Why Vermont?

Burlington, Vermont, USA will host the next VitiNord conference December 3-5, 2022.

For the past 14 years, Vitinord conferences have promoted the advencement of viticulture and oenology in northern environments characterized by cool or short summers and/or cold winters.  Various cities have hosted Vitinord conferences, including Riga, Latvia (2006); St. Hyacinthe, Quebec (2009); Neubrandenburg, Germany/Szczecin, Poland (2012); Nebraska City, Nebraska, USA (2015) and Malmo, Sweden/Copenhagen, Denmark (2018). 

As we approach the third decade in a new century, Vermont has become a touchstone for the future of wine not only in the United States, but internationally.  Vermont wineries are renowned for their production of world-class Marquette and other cold-climate wines, for growing community of ‘natural’ winemakers who use biodynamic practices and minimal intervention to make exciting terroir-based wines, and collaboration with cideries ans other premium berverage makers to expand the idea of what wine can be.

Home to the University of Vermont; neighbor to New York and Cornell Universit; and colleague of the University of Minnesota, Vermont has proved to be a perfect testing ground for modern winegrape varieties informed by hybridization, resilience, and adaptability to the region.  Using primarily progressive and regenerative farming methods, Vermont growers have fostered an ideal environment for winegrape growing. As host of Vitinord, Vermont and its thriving wine community – from growers and producers to shops, restaurants, and wine educators – is the ideal place for those working and interested in the world of northern wines to gather. 

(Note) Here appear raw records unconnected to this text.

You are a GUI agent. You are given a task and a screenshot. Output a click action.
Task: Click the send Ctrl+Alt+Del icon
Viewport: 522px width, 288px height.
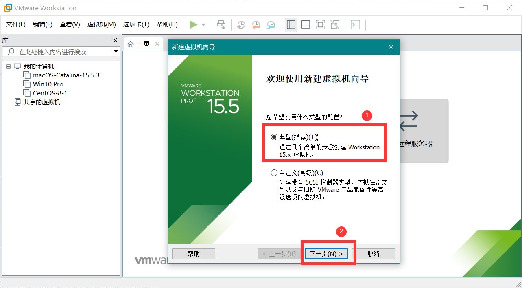point(221,25)
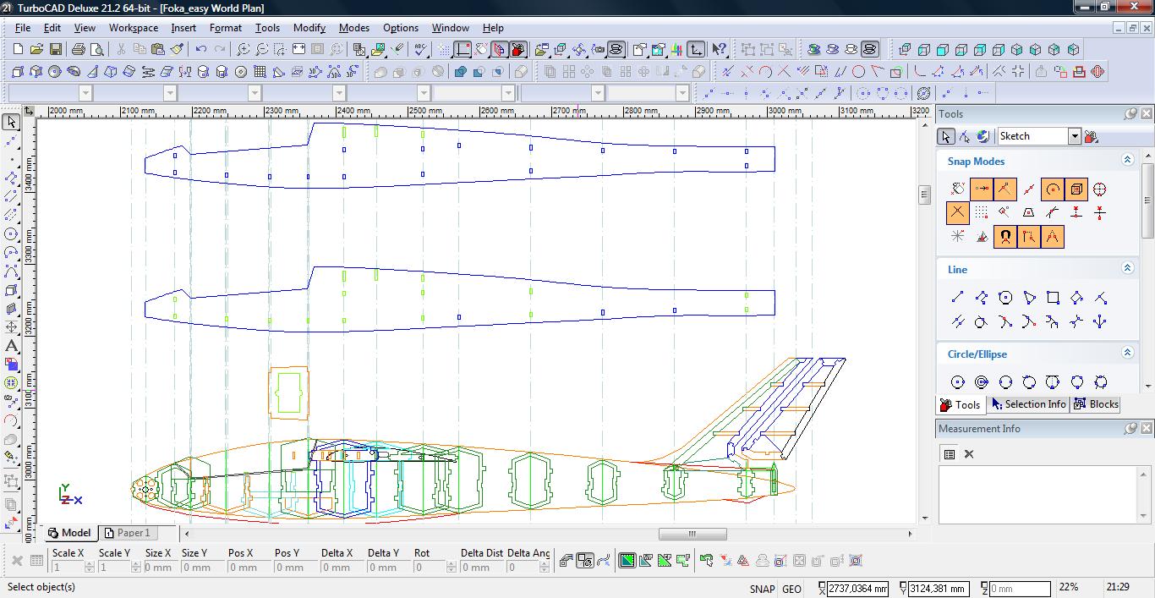The image size is (1155, 598).
Task: Toggle GEO in the status bar
Action: click(x=791, y=589)
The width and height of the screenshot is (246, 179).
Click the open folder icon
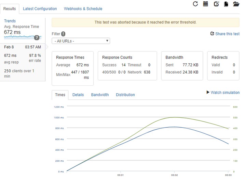click(x=236, y=4)
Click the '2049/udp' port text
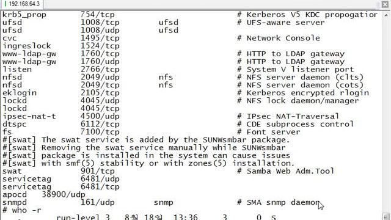 100,77
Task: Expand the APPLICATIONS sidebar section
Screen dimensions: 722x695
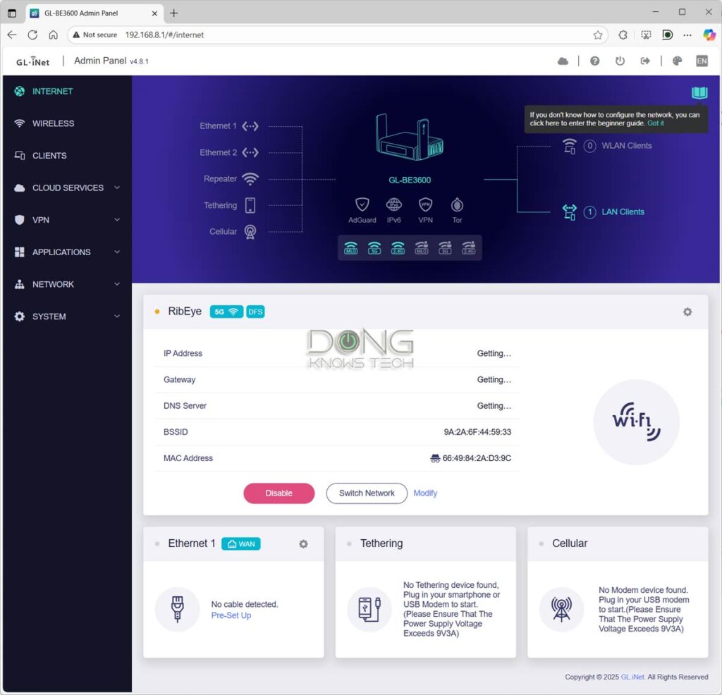Action: click(60, 252)
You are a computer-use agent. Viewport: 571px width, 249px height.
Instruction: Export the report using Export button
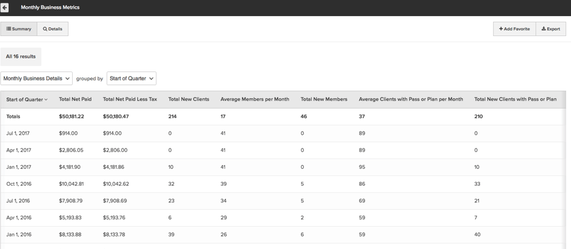(x=551, y=29)
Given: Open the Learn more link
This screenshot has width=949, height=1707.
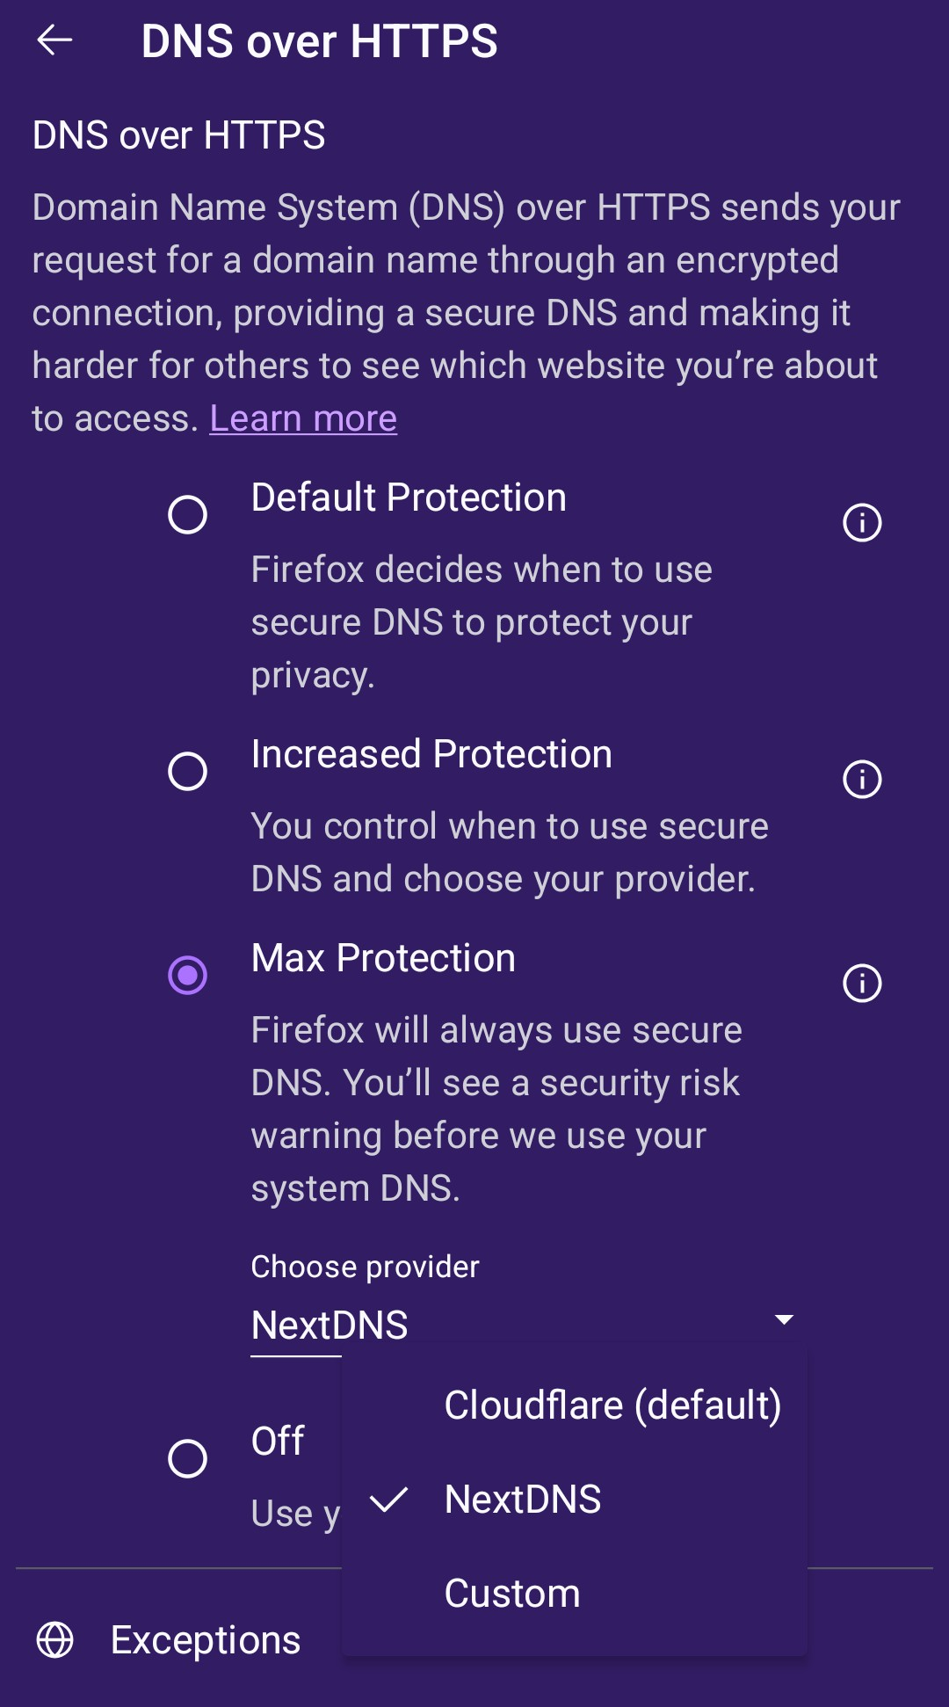Looking at the screenshot, I should click(303, 418).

Along the eastern shore of Lake Champlain, the waterfront showcases spectacular views of the Adirondack mountain range in neighboring New York.   A college town, Burlington is home to the University of Vermont and Champlain College. Burlington is a quintessential college town, with a vibrant nightlife, food scene, and retail center. 

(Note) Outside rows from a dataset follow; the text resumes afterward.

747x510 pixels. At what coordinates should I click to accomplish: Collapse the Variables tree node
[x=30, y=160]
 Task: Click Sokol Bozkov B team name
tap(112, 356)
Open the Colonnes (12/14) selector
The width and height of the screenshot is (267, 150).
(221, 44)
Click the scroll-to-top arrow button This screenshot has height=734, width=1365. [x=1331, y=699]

The rest of Vermont is predominantly rural, with farm and forest land broken by small villages that support vibrant local old communities. The state boasts many hiking and ski trails, enhancing its outdoor opportunities. Vermont is the most agricultural state in New England, and dairy accounts for more than 70% of Vermont’s agriculture industry.  Other important crops include maple syrup, apples, diversified vegetables, and, increasingly, grapes and wine.

An important and expanding part of Vermont’s economy is the manufacture and sale of artisan foods, fancy foods, and novelty items trading in part upon the Vermont “brand,” which the state manages and defends. Examples of these specialty exports include Cabot Cheese, the Vermont Teddy Bear CompanyFine Paints of EuropeVermont Butter and Cheese Company, several microbreweries, ginseng growers, Burton SnowboardsKing Arthur Flour, and Ben and Jerry’s Ice Cream.